During liftoff, the carbon fiber-aluminum honeycomb legs are left folded against the rocket's first stage. Once the booster finishes its main job in the launch sequence, the stage falls away and uses leftover propellant to re-ignite its engines for a controlled descent back to Earth. Moments before reaching the ground, the legs extend down and outward.
The launches with landing legs earlier this year were exercises, culminating with splashdown in the Atlantic Ocean a few hundred miles from Cape Canaveral.
SpaceX plans to eventually land its rocket stages on a barge or on shore, allowing engineers to refurbish the hardware for reuse. The next two launches after Saturday's mission will attempt landing the first stage on a solid surface, according to SpaceX.
The last two Falcon 9 missions carried large communications satellites to high-altitude orbits, leaving insufficient fuel for a full descent and landing of the rocket's first stage.
Following the static engine firing, launch crews will rotate the rocket back horizontal to install time-sensitive cargo into the Dragon spacecraft's pressurized cabin. The rest of the ship's cargo load is already packed inside.
The supplies to be loaded into the unmanned capsule on the eve of launch include 20 mice serving as experimental specimens for scientists studying muscle atrophy.
More than 5,000 pounds of supplies, experiments, provisions and other gear is manifested to fly to the space station on the Sept. 20 launch. The payloads include an Earth observation package for mounting on a platform outside the space station to measure ocean winds. Scientists say the data will improve weather prediction, including hurricane forecasts.

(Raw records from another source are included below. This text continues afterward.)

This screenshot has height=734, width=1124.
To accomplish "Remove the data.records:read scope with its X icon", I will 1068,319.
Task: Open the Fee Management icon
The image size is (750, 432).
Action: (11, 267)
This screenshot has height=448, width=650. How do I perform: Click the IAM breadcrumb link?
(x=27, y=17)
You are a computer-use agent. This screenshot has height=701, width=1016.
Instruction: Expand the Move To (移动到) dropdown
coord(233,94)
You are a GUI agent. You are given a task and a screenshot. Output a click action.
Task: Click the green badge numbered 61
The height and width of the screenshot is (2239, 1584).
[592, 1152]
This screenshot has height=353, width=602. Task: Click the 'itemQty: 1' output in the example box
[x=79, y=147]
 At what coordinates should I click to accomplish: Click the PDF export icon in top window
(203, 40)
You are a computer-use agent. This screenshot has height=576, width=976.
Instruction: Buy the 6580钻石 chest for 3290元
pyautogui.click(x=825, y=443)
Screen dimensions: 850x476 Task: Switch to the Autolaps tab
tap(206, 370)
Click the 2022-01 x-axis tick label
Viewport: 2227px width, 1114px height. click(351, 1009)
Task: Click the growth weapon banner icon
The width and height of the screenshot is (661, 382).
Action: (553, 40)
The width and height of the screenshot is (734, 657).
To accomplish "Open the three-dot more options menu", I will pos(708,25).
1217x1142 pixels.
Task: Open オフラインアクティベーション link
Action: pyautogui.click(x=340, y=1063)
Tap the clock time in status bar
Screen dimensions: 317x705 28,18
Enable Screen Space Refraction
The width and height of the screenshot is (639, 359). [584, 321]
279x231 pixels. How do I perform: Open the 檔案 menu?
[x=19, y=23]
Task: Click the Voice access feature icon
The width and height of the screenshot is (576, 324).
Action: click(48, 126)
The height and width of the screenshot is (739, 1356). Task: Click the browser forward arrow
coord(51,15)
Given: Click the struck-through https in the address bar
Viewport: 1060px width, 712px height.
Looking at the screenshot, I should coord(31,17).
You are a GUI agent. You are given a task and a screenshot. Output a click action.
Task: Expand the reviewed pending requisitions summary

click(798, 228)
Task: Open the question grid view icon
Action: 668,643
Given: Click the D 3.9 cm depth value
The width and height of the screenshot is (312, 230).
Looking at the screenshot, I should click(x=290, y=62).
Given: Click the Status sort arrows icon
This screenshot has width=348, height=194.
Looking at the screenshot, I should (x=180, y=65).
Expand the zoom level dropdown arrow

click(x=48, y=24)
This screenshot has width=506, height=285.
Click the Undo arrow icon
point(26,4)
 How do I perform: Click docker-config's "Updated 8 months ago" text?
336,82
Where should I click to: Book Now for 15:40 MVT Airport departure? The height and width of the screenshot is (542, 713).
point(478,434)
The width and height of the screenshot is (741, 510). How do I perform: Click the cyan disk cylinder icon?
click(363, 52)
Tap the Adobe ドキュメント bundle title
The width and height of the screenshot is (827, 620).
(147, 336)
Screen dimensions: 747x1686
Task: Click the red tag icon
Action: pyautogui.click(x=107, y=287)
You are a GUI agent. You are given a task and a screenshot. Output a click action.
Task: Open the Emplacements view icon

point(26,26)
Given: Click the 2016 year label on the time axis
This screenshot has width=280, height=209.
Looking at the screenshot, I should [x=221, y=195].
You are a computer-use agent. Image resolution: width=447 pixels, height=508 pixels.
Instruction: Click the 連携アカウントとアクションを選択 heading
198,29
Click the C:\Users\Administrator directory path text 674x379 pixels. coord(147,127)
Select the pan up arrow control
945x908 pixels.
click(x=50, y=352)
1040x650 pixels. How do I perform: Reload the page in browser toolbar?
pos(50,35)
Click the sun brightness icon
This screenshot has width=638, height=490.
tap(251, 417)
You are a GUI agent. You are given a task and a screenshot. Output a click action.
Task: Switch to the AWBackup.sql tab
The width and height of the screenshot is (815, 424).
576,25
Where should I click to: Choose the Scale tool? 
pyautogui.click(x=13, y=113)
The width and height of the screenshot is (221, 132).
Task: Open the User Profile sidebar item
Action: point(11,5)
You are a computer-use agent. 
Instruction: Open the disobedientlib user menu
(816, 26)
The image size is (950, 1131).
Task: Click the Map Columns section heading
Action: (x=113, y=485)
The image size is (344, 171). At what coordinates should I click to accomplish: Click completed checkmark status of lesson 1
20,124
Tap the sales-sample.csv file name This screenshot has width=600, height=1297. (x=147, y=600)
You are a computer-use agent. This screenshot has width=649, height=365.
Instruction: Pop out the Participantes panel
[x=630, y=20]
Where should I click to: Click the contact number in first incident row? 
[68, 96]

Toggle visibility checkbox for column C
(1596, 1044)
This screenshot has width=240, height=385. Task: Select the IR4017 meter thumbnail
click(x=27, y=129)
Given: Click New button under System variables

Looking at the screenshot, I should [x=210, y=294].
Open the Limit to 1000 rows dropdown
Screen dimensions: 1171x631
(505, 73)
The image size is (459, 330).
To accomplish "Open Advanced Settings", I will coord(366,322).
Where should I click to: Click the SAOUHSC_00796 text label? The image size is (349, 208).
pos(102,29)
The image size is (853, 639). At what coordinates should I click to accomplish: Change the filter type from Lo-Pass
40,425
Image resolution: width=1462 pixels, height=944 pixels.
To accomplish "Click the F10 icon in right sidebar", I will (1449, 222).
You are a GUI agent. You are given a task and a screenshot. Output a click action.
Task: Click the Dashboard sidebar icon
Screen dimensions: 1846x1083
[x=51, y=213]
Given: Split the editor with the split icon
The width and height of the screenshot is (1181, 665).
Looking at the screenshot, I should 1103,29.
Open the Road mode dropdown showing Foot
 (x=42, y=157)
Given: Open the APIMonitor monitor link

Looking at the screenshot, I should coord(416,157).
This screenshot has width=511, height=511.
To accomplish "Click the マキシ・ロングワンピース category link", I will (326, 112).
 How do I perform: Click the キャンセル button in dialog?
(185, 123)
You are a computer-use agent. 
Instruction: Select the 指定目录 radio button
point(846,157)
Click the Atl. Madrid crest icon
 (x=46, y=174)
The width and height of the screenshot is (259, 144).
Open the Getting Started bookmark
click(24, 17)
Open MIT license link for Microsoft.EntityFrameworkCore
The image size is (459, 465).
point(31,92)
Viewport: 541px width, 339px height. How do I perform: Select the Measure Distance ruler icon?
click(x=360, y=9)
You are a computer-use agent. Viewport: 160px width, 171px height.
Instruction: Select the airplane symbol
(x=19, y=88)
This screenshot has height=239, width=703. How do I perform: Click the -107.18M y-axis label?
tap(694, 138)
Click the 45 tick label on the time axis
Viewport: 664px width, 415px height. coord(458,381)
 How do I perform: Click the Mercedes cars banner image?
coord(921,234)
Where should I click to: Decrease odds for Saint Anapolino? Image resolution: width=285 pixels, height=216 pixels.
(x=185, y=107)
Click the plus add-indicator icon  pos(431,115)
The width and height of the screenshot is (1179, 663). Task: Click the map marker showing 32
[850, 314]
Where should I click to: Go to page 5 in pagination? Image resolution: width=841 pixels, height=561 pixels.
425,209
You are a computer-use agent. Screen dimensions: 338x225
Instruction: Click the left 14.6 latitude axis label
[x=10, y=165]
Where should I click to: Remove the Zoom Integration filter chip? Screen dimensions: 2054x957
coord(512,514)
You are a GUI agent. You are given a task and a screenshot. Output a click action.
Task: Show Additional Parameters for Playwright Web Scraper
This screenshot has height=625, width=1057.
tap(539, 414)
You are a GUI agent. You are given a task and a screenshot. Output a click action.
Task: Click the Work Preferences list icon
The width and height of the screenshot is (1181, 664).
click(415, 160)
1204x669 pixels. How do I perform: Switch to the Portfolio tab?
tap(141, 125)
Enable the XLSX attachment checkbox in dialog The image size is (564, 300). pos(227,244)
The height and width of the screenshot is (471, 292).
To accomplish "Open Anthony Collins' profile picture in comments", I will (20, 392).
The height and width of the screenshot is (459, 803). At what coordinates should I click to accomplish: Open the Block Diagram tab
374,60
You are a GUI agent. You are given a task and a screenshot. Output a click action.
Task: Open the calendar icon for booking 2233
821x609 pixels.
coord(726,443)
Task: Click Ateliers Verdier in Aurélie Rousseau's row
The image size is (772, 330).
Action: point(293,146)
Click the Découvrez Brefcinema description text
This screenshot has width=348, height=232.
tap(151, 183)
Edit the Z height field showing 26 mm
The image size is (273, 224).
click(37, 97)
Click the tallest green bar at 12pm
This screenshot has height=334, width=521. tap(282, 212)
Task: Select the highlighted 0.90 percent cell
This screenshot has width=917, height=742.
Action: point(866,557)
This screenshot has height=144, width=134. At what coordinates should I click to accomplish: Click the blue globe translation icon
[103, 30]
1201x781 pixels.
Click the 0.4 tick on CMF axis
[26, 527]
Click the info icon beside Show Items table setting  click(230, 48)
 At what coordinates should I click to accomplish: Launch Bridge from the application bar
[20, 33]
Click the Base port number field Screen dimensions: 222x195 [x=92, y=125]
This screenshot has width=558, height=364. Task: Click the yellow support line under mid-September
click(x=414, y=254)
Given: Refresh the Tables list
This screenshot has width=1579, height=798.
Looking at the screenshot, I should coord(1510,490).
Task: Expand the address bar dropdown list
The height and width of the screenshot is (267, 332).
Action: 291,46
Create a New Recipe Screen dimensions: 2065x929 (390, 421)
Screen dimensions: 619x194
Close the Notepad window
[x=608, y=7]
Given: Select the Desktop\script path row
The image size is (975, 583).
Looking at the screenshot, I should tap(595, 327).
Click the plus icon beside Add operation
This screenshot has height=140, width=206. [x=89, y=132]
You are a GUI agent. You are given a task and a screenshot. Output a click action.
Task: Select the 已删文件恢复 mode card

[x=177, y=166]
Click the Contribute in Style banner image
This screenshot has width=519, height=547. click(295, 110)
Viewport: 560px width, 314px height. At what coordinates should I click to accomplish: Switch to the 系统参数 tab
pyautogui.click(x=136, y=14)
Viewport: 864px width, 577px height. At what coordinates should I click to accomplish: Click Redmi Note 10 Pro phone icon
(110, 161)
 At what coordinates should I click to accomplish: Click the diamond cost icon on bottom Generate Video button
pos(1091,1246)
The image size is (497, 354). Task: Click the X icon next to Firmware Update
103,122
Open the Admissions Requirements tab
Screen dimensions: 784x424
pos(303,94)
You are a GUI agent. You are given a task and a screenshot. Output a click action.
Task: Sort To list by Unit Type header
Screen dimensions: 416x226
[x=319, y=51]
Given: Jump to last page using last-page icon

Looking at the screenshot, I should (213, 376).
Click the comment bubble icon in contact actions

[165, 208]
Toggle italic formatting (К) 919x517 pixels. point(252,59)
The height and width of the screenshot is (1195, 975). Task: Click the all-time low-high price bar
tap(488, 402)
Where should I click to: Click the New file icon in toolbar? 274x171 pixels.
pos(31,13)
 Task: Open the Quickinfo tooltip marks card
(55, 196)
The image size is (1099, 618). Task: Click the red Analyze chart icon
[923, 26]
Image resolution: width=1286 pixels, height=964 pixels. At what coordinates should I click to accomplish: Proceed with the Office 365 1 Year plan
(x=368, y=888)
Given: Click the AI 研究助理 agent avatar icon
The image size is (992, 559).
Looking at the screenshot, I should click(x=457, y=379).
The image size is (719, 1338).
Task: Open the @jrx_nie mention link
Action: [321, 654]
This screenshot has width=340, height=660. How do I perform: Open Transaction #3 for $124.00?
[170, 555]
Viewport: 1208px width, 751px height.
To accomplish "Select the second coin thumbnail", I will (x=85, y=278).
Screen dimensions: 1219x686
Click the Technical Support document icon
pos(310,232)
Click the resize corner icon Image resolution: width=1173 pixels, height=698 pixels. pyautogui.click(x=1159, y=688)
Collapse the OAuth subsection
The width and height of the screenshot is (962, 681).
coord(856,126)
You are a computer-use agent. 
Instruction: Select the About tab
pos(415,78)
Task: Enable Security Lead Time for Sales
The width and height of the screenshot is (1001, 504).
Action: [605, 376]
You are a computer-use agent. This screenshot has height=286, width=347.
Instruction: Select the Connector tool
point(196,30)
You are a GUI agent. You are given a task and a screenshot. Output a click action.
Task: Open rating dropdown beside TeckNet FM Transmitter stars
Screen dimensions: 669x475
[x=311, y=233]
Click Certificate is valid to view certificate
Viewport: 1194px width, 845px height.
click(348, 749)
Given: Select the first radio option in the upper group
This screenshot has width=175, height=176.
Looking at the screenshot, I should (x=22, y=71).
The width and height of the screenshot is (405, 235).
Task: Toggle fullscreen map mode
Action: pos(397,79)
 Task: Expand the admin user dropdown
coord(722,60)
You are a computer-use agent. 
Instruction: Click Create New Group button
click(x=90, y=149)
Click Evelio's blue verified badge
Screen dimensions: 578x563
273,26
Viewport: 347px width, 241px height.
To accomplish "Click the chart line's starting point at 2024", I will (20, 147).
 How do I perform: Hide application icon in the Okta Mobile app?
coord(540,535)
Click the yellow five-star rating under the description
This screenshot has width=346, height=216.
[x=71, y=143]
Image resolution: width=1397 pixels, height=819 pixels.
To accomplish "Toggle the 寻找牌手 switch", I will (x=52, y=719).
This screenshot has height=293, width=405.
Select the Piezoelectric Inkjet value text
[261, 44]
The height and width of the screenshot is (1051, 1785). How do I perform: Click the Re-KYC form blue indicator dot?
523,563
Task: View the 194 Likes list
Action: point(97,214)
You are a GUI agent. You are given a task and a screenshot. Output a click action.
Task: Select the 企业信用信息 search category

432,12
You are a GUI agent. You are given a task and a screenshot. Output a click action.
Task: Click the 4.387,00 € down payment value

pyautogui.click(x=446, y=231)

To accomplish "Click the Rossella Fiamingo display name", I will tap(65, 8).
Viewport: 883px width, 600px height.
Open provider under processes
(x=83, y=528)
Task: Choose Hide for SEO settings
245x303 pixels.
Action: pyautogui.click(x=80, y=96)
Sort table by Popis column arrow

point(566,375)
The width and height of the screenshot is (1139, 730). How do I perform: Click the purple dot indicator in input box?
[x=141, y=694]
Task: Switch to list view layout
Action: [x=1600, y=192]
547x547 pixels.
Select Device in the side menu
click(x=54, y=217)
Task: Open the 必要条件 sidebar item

If liftoff occurs Saturday, the Dragon spacecraft is due to arrive at the space station Monday. The laser-guided rendezvous will conclude with grapple of the capsule by the space station's Canadian-built robotic arm.
SpaceX has to launch the mission Sept. 20 or Sept. 21 or wait until at least Sept. 25 for another opportunity. The space station's next three-person crew -- made up of two Russian cosmonauts and a NASA astronaut -- is preparing for launch Sept. 25 aboard a Russian Soyuz ferry craft, and cargo missions like the SpaceX flight must stand down during crew rotations.
The capsule will remain attached to the complex for about a month, then it will be released to descend from orbit for a splashdown in the Pacific Ocean, bringing home about 1.9 tons of experiment samples and other equipment tagged for return to Earth.
The mission will be SpaceX's fourth operational cargo delivery to the space station. The Hawthorne, Calif.-based company has a $1.6 billion contract with NASA for 12 logistics missions through 2016.
NASA turned to the private sector for cargo resupply missions after the retirement of the space shuttle.
Orbital Sciences Corp. holds a similar contract with NASA worth $1.9 billion for eight flights with its Antares rocket and Cygnus spaceship, ensuring a steady stream of supplies to the space station with two independent providers.